__Istruzione scritta__: Riscrivi queste righe rinominando "screenshot" in "snapshot" e lasciando tutto il resto invariato. Non includere le immagini nella risposta.

**** Materiale da elaborare ****

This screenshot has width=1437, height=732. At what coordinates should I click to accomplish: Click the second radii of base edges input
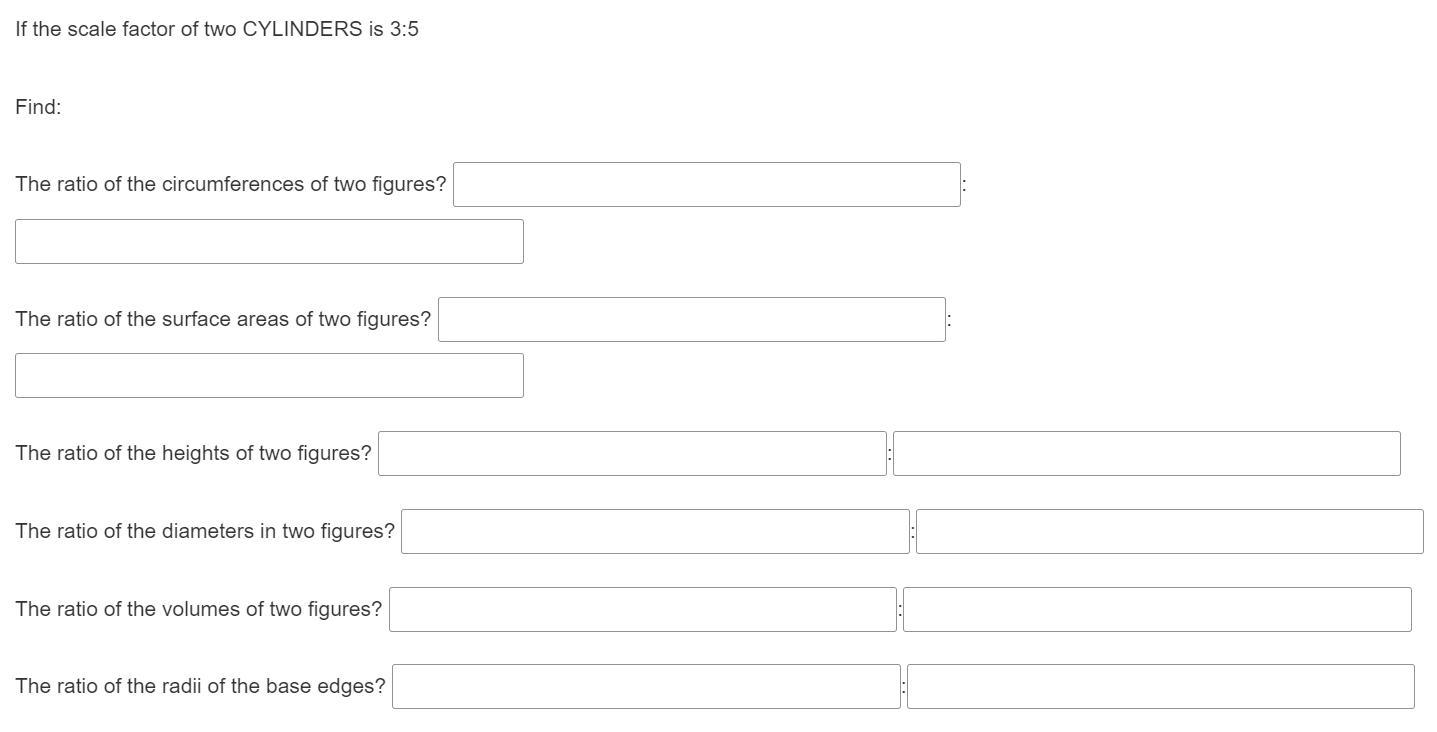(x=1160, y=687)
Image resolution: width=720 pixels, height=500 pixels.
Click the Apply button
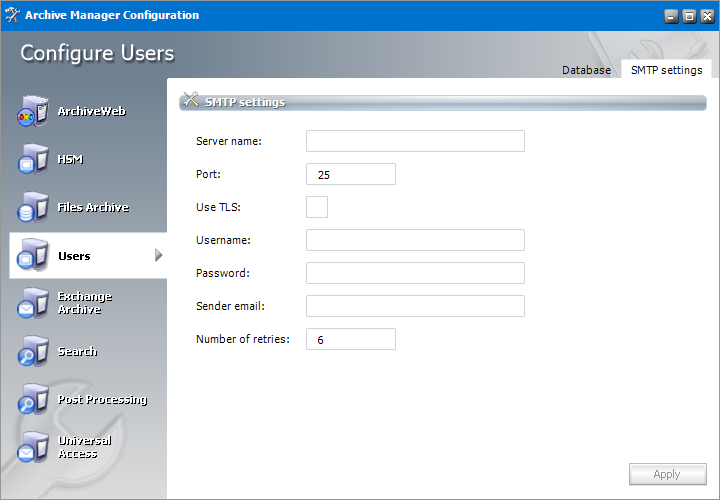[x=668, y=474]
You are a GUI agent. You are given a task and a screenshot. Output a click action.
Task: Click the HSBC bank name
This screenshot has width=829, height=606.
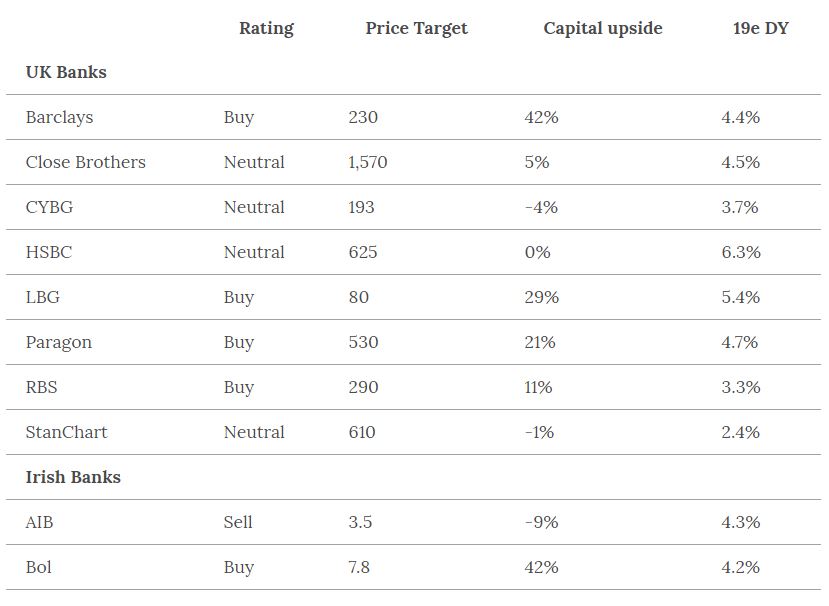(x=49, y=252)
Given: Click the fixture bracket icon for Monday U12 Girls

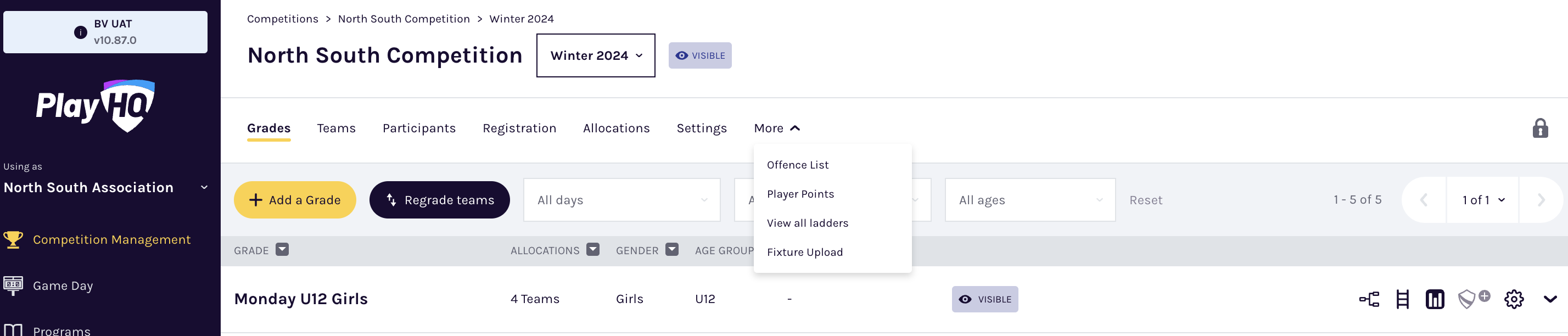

****

__Risultato dell'esercizio__:
This snapshot has width=1437, height=732. At what coordinates should I click to accomplish: Click the second radii of base edges input
(x=1160, y=687)
Image resolution: width=720 pixels, height=500 pixels.
Click the Apply button
[x=668, y=474]
You are a GUI agent. You are given a task and a snapshot. Output a click action.
Task: Click the HSBC bank name
This snapshot has width=829, height=606.
(x=49, y=252)
Given: Click the fixture bracket icon for Monday U12 Girls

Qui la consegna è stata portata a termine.